Author here. It's just a matter of personal preference. If you're proficient with Ansible then I'm sure you can achieve the same task even quicker. But to me, shell scripts are a more natural & faster way to get going for single-server setups and I always have a hard time with Ansible yaml syntax.

Ansible has some undisputed advantages (e.g. idempotence) and if I had to recommend Ansible vs my approach, I'd always recommend Ansible. But for my personal needs (single-server rails apps), I prefer shell scripts.


There's also a learning curve case to be made against Ansible: if you've spent years polishing your Bash and coreutils one liners, you start over at zero when switching to Ansible.

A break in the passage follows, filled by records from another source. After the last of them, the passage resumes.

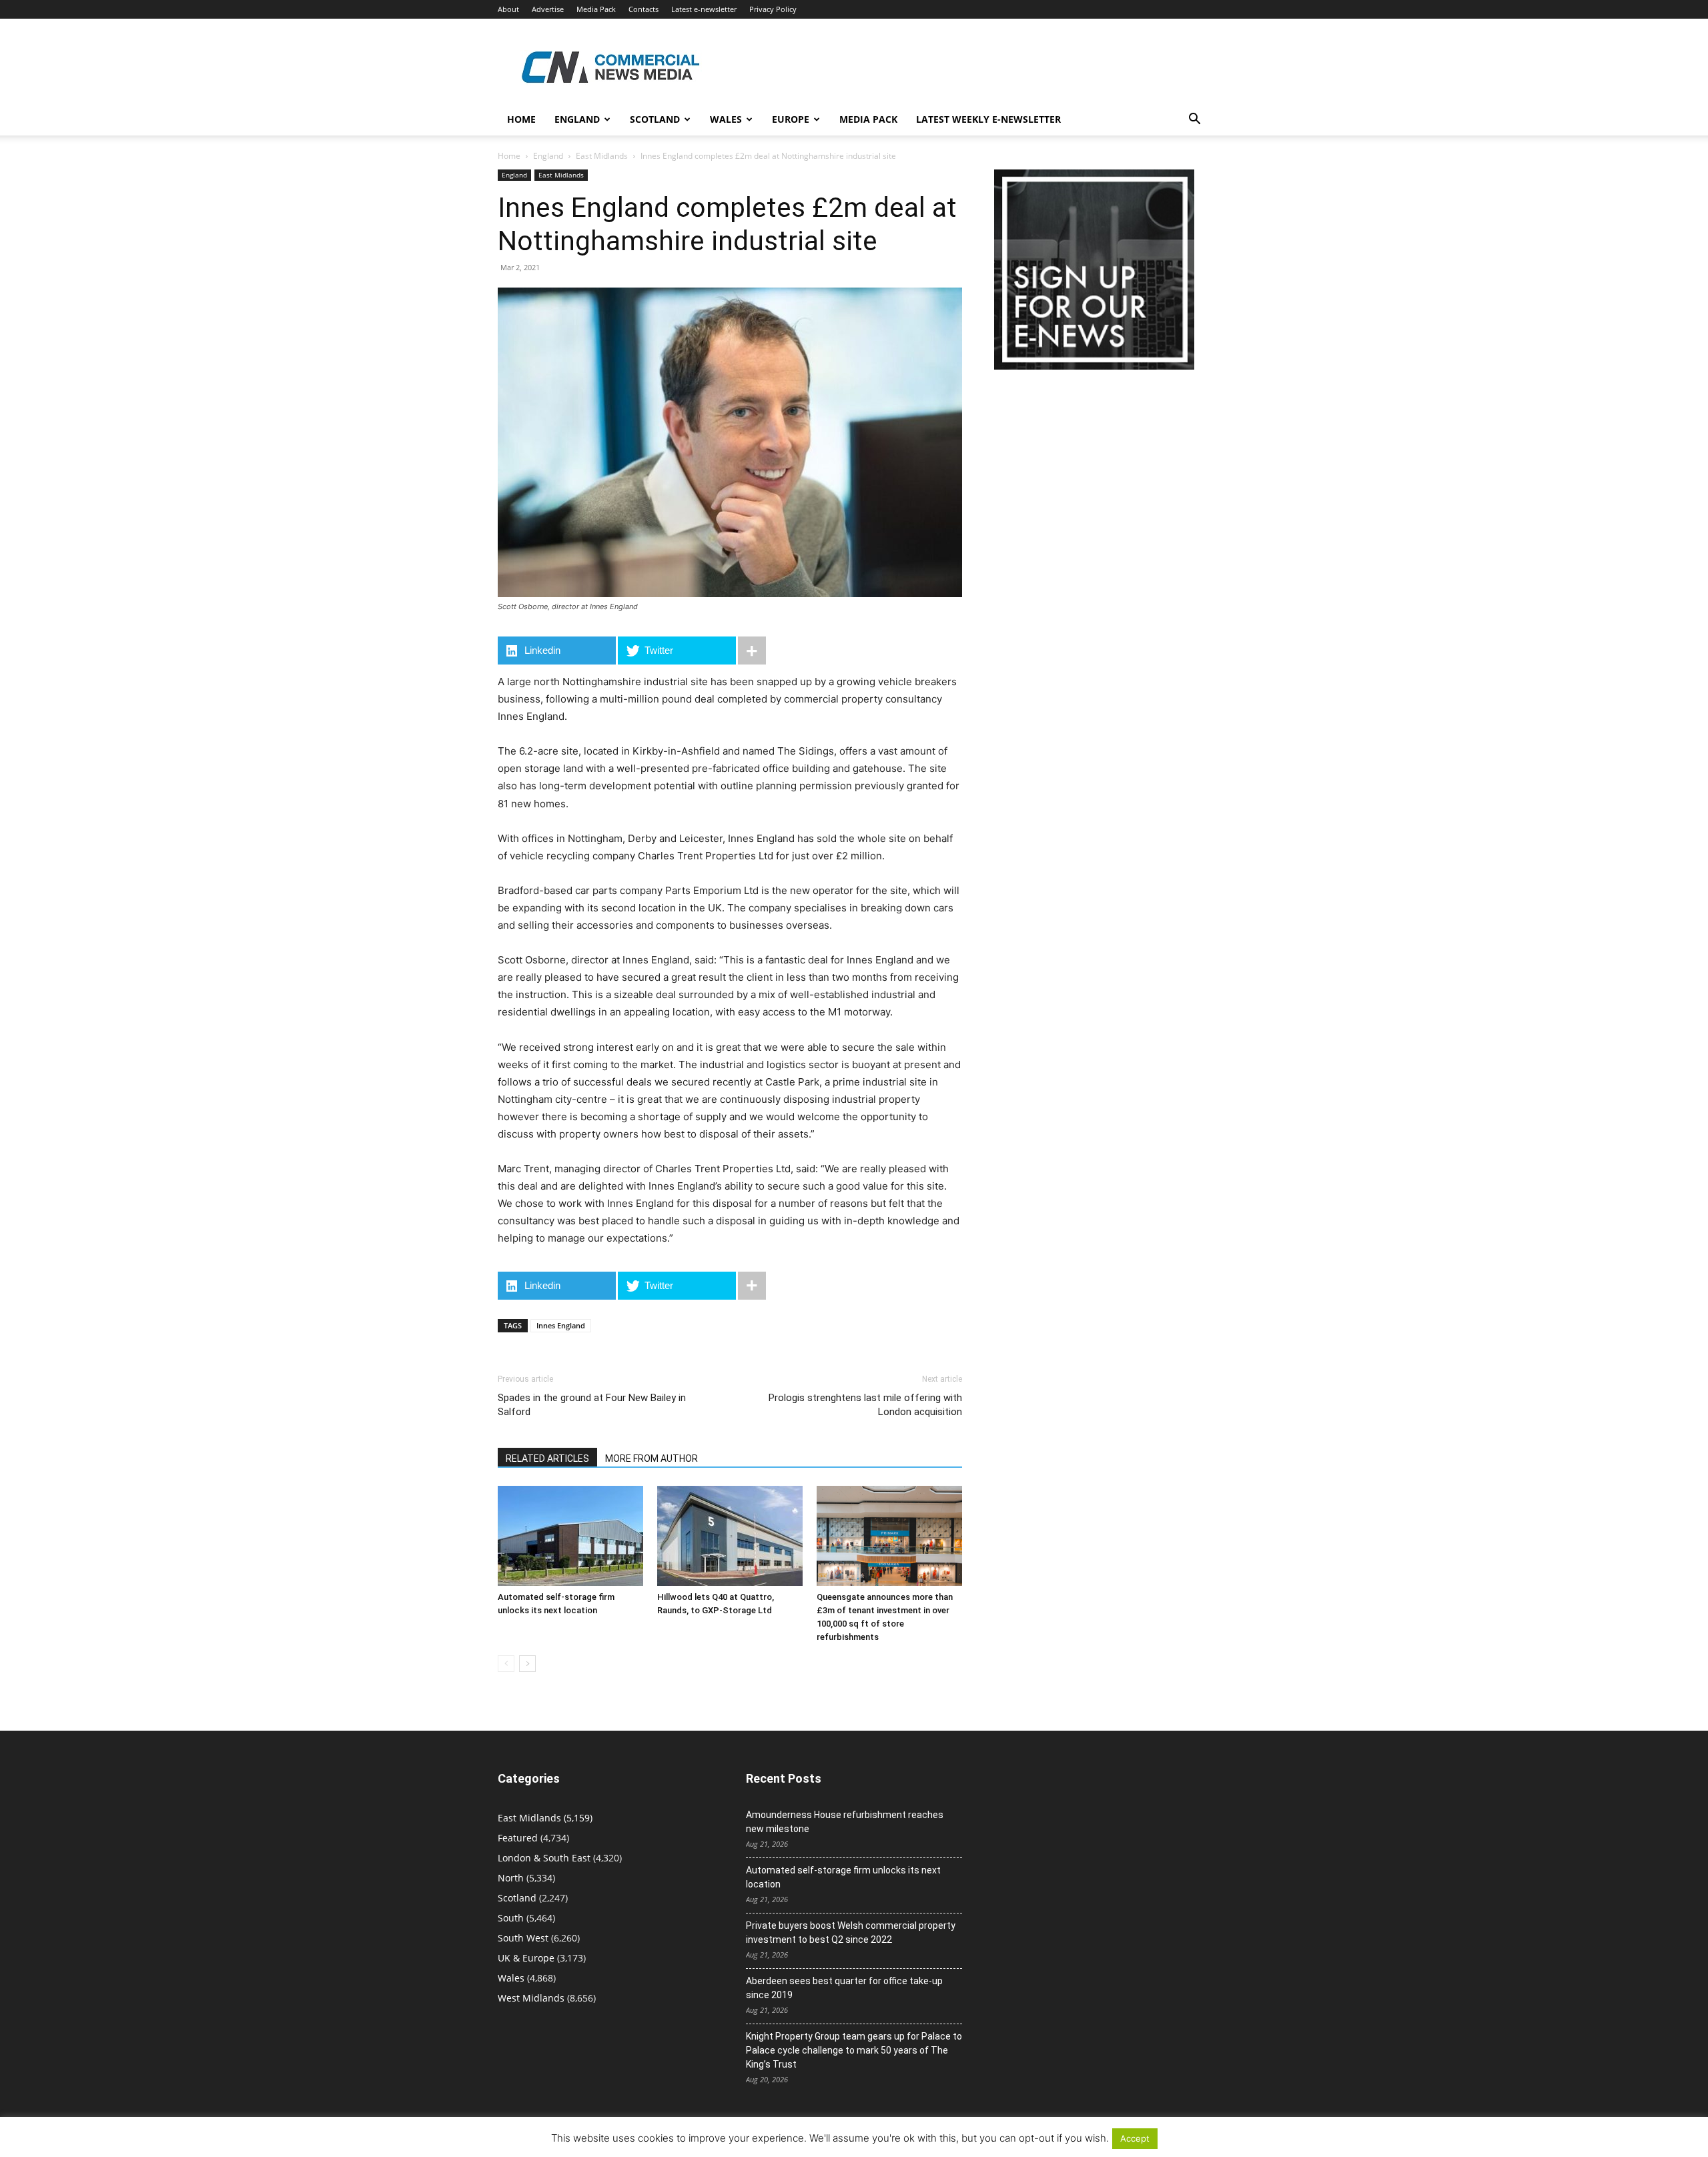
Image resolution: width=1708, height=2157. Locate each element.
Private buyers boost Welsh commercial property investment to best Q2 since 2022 (850, 1932)
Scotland (655, 119)
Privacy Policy (773, 9)
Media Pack (596, 9)
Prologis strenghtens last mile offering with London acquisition (865, 1405)
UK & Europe (526, 1958)
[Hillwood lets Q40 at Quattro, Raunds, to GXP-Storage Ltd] (730, 1536)
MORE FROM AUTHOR (651, 1458)
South (511, 1917)
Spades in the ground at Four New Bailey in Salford (592, 1405)
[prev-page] (506, 1663)
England (548, 155)
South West (523, 1937)
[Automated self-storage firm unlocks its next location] (570, 1536)
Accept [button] (1135, 2138)
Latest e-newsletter (704, 9)
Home (521, 119)
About (508, 9)
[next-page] (527, 1663)
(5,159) (545, 1817)
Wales (726, 119)
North (511, 1877)
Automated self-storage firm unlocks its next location (843, 1877)
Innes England (560, 1325)
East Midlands (602, 155)
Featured (518, 1837)
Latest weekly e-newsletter (988, 119)
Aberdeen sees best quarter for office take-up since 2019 (844, 1988)
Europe (790, 119)
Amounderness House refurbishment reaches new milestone (844, 1821)
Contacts (643, 9)
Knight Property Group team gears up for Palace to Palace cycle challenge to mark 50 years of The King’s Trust (854, 2050)
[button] (1194, 120)
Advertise (548, 9)
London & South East (544, 1857)
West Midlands (531, 1998)
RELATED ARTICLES (547, 1458)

Ansible is also declarative (in principle) while shell scripts are imperative, which is a bit of mind bender. Then, when you debug, you have to understand that Ansible is implemented by imperative code.


The same could be said for some NIH tool.

Bringing people up to speed on in-house tools can be a major hassle. Never mind the fact that popular tools like Ansible are battle-tested and most likely has more documentations and tutorials.


the link here was for a tool using just SSH and Bash..?


For small deployments, this kind of thing means One Less Thing To Understand. I like and use Ansible, but there is a mild learning curve and the occasional gotcha.

Given you generally have to know what you're trying to achieve in shell anyway, the shell versions are simpler, if less robust. For example,

    sudo apt update && sudo apt install nginx
is easier than

    become: True
    tasks:
    - name: install nginx for great justice
      apt:
        name: nginx
        update_cache: yes
        state: latest
There are also some edge cases where shell is better than ansible; some parameters are missing from some modules, meaning shell is more flexible; or if you want to read a command's STDOUT, it's a pain in Ansible.


> IIRC it only really needs SSH access and a Python installation present on the target machine

Which for my FreeBSD machines I have to run some bootstrap code that installs Python on it before I can run ansible against it.

Would be nice if salt-ssh or ansible allowed me to have some bootstrap code that ran if Python didn't exist on the target machine.